Segment Start: Working data

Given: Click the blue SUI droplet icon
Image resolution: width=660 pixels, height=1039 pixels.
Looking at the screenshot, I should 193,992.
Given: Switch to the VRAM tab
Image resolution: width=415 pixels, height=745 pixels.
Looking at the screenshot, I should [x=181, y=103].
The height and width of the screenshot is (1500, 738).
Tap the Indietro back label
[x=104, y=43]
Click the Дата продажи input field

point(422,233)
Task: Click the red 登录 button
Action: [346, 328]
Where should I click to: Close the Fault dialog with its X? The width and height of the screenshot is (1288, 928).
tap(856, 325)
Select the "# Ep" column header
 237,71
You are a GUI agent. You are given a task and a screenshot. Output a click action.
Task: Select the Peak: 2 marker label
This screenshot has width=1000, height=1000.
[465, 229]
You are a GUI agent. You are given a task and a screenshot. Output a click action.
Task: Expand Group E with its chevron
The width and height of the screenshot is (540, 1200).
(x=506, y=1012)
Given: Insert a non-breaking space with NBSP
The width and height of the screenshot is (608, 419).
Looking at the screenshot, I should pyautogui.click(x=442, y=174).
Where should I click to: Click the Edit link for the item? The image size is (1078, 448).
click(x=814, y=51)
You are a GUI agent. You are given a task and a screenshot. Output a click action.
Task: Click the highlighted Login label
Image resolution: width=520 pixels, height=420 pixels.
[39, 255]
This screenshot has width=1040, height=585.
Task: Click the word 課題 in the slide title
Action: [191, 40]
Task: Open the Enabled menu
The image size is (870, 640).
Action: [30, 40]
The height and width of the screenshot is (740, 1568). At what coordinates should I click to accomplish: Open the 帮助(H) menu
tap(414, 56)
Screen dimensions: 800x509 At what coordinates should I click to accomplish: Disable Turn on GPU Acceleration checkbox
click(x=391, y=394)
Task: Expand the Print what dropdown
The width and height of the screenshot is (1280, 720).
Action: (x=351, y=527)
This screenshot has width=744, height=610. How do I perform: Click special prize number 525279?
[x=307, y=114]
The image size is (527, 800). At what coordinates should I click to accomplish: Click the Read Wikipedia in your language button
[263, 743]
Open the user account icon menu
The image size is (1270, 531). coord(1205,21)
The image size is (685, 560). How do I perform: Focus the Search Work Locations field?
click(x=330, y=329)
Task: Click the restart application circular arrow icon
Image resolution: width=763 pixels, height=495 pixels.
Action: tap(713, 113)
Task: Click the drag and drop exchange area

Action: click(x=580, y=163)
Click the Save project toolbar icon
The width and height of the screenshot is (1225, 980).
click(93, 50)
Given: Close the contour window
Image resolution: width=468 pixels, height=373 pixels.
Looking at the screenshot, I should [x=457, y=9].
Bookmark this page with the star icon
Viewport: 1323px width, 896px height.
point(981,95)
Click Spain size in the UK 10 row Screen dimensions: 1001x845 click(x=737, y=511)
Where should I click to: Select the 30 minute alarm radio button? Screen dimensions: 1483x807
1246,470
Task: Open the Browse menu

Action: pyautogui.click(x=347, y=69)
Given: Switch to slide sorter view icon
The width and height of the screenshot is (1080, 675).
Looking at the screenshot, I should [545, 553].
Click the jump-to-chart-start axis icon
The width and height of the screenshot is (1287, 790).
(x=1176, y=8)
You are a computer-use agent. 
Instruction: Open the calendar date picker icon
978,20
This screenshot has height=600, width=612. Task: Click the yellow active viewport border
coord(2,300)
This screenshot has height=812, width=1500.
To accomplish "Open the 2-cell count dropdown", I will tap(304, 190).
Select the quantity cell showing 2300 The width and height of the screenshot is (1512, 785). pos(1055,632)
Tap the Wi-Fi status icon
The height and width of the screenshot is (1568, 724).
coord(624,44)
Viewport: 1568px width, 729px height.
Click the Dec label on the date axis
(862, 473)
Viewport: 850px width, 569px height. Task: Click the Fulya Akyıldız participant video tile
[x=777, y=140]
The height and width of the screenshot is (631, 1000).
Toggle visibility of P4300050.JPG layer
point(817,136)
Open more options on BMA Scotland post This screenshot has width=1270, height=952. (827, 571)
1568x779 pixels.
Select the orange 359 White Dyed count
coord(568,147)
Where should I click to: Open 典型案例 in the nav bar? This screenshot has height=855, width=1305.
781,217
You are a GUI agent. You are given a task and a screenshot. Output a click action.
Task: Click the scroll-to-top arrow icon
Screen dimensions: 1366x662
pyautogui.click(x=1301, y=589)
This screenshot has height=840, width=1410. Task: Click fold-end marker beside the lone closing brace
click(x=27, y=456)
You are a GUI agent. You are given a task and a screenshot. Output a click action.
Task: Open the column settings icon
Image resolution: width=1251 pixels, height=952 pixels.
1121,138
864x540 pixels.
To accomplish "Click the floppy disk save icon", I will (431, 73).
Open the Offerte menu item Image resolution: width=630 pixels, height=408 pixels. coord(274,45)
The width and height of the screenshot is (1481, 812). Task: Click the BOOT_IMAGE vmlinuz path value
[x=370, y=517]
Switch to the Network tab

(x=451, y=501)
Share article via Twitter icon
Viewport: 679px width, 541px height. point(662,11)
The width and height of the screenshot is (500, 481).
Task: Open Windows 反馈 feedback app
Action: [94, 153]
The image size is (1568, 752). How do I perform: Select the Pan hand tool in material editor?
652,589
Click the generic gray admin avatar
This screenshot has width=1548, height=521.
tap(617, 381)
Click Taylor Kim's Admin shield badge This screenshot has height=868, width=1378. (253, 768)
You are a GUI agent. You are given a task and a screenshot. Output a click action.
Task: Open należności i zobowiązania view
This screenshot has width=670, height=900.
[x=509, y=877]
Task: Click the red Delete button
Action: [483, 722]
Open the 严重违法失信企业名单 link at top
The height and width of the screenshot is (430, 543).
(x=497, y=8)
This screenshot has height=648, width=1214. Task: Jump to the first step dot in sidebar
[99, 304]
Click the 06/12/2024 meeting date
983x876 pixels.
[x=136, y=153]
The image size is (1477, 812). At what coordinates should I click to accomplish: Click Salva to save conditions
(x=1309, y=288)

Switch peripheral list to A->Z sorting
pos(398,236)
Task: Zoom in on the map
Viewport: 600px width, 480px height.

Segment End: Working data

**Exercise**
In full and without changes, copy the entries above.

**Reply to the task**
Given: Click the blue SUI droplet icon
Image resolution: width=660 pixels, height=1039 pixels.
Looking at the screenshot, I should 193,992.
Given: Switch to the VRAM tab
Image resolution: width=415 pixels, height=745 pixels.
Looking at the screenshot, I should [x=181, y=103].
The height and width of the screenshot is (1500, 738).
Tap the Indietro back label
[x=104, y=43]
Click the Дата продажи input field

point(422,233)
Task: Click the red 登录 button
Action: [346, 328]
Where should I click to: Close the Fault dialog with its X? The width and height of the screenshot is (1288, 928).
tap(856, 325)
Select the "# Ep" column header
 237,71
You are a GUI agent. You are given a task and a screenshot. Output a click action.
Task: Select the Peak: 2 marker label
This screenshot has width=1000, height=1000.
[465, 229]
You are a GUI agent. You are given a task and a screenshot. Output a click action.
Task: Expand Group E with its chevron
The width and height of the screenshot is (540, 1200).
(x=506, y=1012)
Given: Insert a non-breaking space with NBSP
The width and height of the screenshot is (608, 419).
Looking at the screenshot, I should pyautogui.click(x=442, y=174).
Where should I click to: Click the Edit link for the item? The image size is (1078, 448).
click(x=814, y=51)
You are a GUI agent. You are given a task and a screenshot. Output a click action.
Task: Click the highlighted Login label
Image resolution: width=520 pixels, height=420 pixels.
[39, 255]
This screenshot has width=1040, height=585.
Task: Click the word 課題 in the slide title
Action: [191, 40]
Task: Open the Enabled menu
The image size is (870, 640).
Action: [30, 40]
The height and width of the screenshot is (740, 1568). At what coordinates should I click to accomplish: Open the 帮助(H) menu
tap(414, 56)
Screen dimensions: 800x509 At what coordinates should I click to accomplish: Disable Turn on GPU Acceleration checkbox
click(x=391, y=394)
Task: Expand the Print what dropdown
The width and height of the screenshot is (1280, 720).
Action: (x=351, y=527)
This screenshot has width=744, height=610. How do I perform: Click special prize number 525279?
[x=307, y=114]
The image size is (527, 800). At what coordinates should I click to accomplish: Click the Read Wikipedia in your language button
[263, 743]
Open the user account icon menu
The image size is (1270, 531). coord(1205,21)
The image size is (685, 560). How do I perform: Focus the Search Work Locations field?
click(x=330, y=329)
Task: Click the restart application circular arrow icon
Image resolution: width=763 pixels, height=495 pixels.
Action: tap(713, 113)
Task: Click the drag and drop exchange area

Action: click(x=580, y=163)
Click the Save project toolbar icon
The width and height of the screenshot is (1225, 980).
click(93, 50)
Given: Close the contour window
Image resolution: width=468 pixels, height=373 pixels.
Looking at the screenshot, I should [x=457, y=9].
Bookmark this page with the star icon
Viewport: 1323px width, 896px height.
point(981,95)
Click Spain size in the UK 10 row Screen dimensions: 1001x845 click(x=737, y=511)
Where should I click to: Select the 30 minute alarm radio button? Screen dimensions: 1483x807
1246,470
Task: Open the Browse menu

Action: pyautogui.click(x=347, y=69)
Given: Switch to slide sorter view icon
The width and height of the screenshot is (1080, 675).
Looking at the screenshot, I should [545, 553].
Click the jump-to-chart-start axis icon
The width and height of the screenshot is (1287, 790).
(x=1176, y=8)
You are a computer-use agent. 
Instruction: Open the calendar date picker icon
978,20
This screenshot has height=600, width=612. Task: Click the yellow active viewport border
coord(2,300)
This screenshot has height=812, width=1500.
To accomplish "Open the 2-cell count dropdown", I will tap(304, 190).
Select the quantity cell showing 2300 The width and height of the screenshot is (1512, 785). pos(1055,632)
Tap the Wi-Fi status icon
The height and width of the screenshot is (1568, 724).
coord(624,44)
Viewport: 1568px width, 729px height.
Click the Dec label on the date axis
(862, 473)
Viewport: 850px width, 569px height. Task: Click the Fulya Akyıldız participant video tile
[x=777, y=140]
The height and width of the screenshot is (631, 1000).
Toggle visibility of P4300050.JPG layer
point(817,136)
Open more options on BMA Scotland post This screenshot has width=1270, height=952. (827, 571)
1568x779 pixels.
Select the orange 359 White Dyed count
coord(568,147)
Where should I click to: Open 典型案例 in the nav bar? This screenshot has height=855, width=1305.
781,217
You are a GUI agent. You are given a task and a screenshot. Output a click action.
Task: Click the scroll-to-top arrow icon
Screen dimensions: 1366x662
pyautogui.click(x=1301, y=589)
This screenshot has height=840, width=1410. Task: Click fold-end marker beside the lone closing brace
click(x=27, y=456)
You are a GUI agent. You are given a task and a screenshot. Output a click action.
Task: Open the column settings icon
Image resolution: width=1251 pixels, height=952 pixels.
1121,138
864x540 pixels.
To accomplish "Click the floppy disk save icon", I will (431, 73).
Open the Offerte menu item Image resolution: width=630 pixels, height=408 pixels. coord(274,45)
The width and height of the screenshot is (1481, 812). Task: Click the BOOT_IMAGE vmlinuz path value
[x=370, y=517]
Switch to the Network tab

(x=451, y=501)
Share article via Twitter icon
Viewport: 679px width, 541px height. point(662,11)
The width and height of the screenshot is (500, 481).
Task: Open Windows 反馈 feedback app
Action: [94, 153]
The image size is (1568, 752). How do I perform: Select the Pan hand tool in material editor?
652,589
Click the generic gray admin avatar
This screenshot has width=1548, height=521.
tap(617, 381)
Click Taylor Kim's Admin shield badge This screenshot has height=868, width=1378. (253, 768)
You are a GUI agent. You are given a task and a screenshot. Output a click action.
Task: Open należności i zobowiązania view
This screenshot has width=670, height=900.
[x=509, y=877]
Task: Click the red Delete button
Action: [483, 722]
Open the 严重违法失信企业名单 link at top
The height and width of the screenshot is (430, 543).
(x=497, y=8)
This screenshot has height=648, width=1214. Task: Jump to the first step dot in sidebar
[99, 304]
Click the 06/12/2024 meeting date
983x876 pixels.
[x=136, y=153]
The image size is (1477, 812). At what coordinates should I click to accomplish: Click Salva to save conditions
(x=1309, y=288)

Switch peripheral list to A->Z sorting
pos(398,236)
Task: Zoom in on the map
Viewport: 600px width, 480px height.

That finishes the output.